── Supplied text ──
On Monday, July 1, Steve Bannon reported to federal prison in Danbury, Conn., where he will serve a four-month sentence for contempt of Congress. Before doing so, the former adviser and ally to Donald Trump claimed he was “proud to go to prison” and, in so doing, to “stand up to tyranny.”
Bannon will be released on Nov. 1, just four days before the 2024 presidential election.
In the run-up to his prison term, Bannon sat down with the Washington Post’s David Brooks to discuss what Brooks called “the global populist surge.” During that interview, Bannon reiterated some familiar themes but broke new ground in laying out his vision for a Second American Revolution.
He criticized the “ruling elites of the West,” who he said have “lost confidence in themselves” and “lost faith in their countries.” Those elites, Bannon noted, “are more and more detached from the lived experience of their people.”
Bannon compared former President Trump to George Washington and Abraham Lincoln and credited Trump for being “the most nationalist guy we've ever had.” But he told Brooks that many people, and especially those on the political left, don't understand that the MAGA movement “is moving much further to the right than President Trump.”
Bannon's vision of a Second American Revolution combines an embrace of Christian nationalism with a program to put “American Citizens First.”
Americans need to take that vision seriously.
Many progressives seem to be in a state of denial, writing off talk of a Second American Revolution as just a flight of fancy from a rabble-rousing populist figure. They are consumed for the moment in trying to figure out what to do about President Biden’s flailing campaign.
Meanwhile, populists like Bannon have laid out their vision of what change in America should look like. They are speaking for millions of people who are not just part of a MAGA hardcore. Calls for a Second American Revolution respond to the deeply felt dissatisfaction of those people and crystalize their desire for change in our existing political and cultural arrangements.
What is the vision of change that people on the left are offering? And is there a figure on the left who has done the kind of work that Bannon did, day after day, year after year?
I can’t think of anyone.
As this campaign season proceeds, progressives have to do more than denounce Bannon’s program. They need to offer a clear and compelling program of their own that speaks to the widely felt desire for radical change in this country. They can’t prevail in a contest for what President Biden calls “the soul of the nation” by promising simply to preserve a system that many Americans want to overhaul.
They need to pay attention to sentiments of the kind that were registered in a January 2023 Gallup Poll. At that time, Gallup found that “most Americans remain dissatisfied with the way things are going in the U.S. — 23 percent say they are satisfied, and 76 percent are dissatisfied. Forty-eight percent, the largest group, are ‘very dissatisfied.’”
In May of this year, ABC News confirmed those findings. "Across the board, voters were deeply frustrated over the state of democracy, suggesting that the country was off on the wrong track and expressing pessimism about whether it could improve.”
───
* _Aim_:
Please answer these questions about the article on Steve Bannon's prison term:
1. In which town is the federal prison where Bannon reported?
2. On what date will he be released?
3. In the January 2023 Gallup Poll, what percentage said they were "very dissatisfied"?
The records are separate from the article on Steve Bannon's prison term.
── Entries ──
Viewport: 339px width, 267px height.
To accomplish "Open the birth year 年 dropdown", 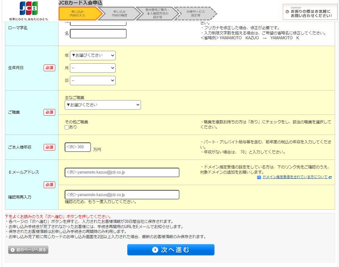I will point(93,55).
───
── Entries ──
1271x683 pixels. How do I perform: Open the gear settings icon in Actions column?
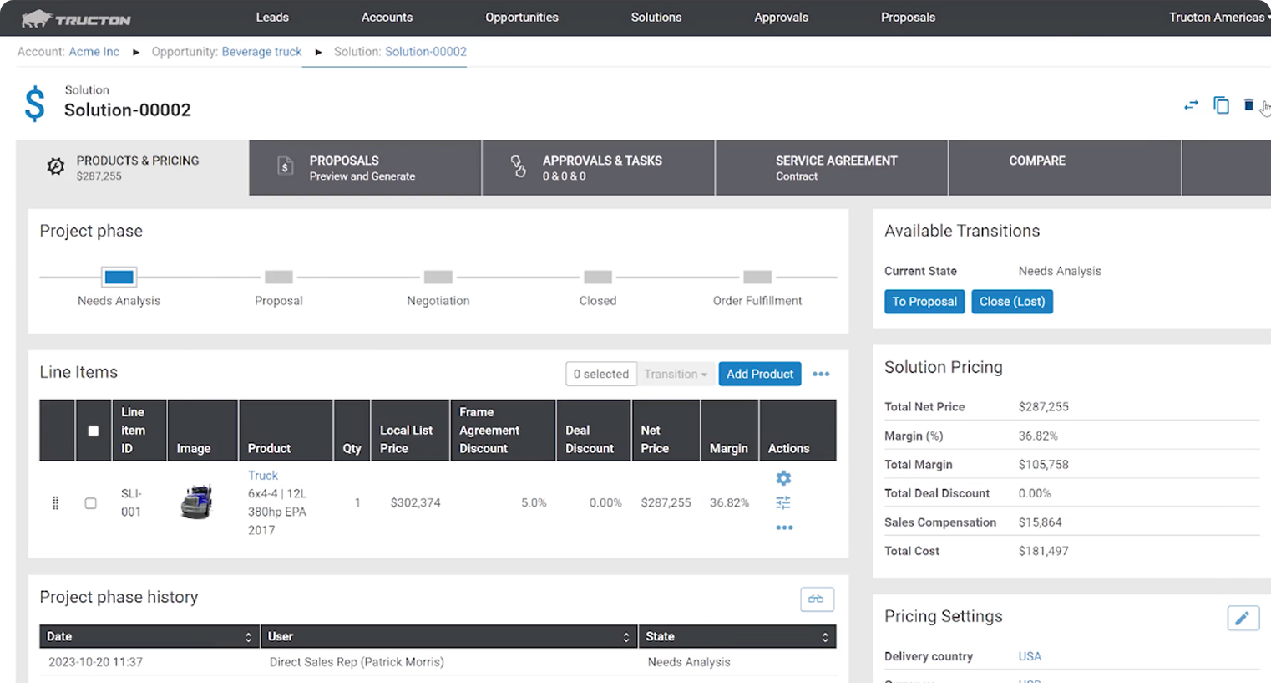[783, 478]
───
* _Finished task_:
1. Danbury, Conn.
2. Nov. 1
3. Forty-eight percent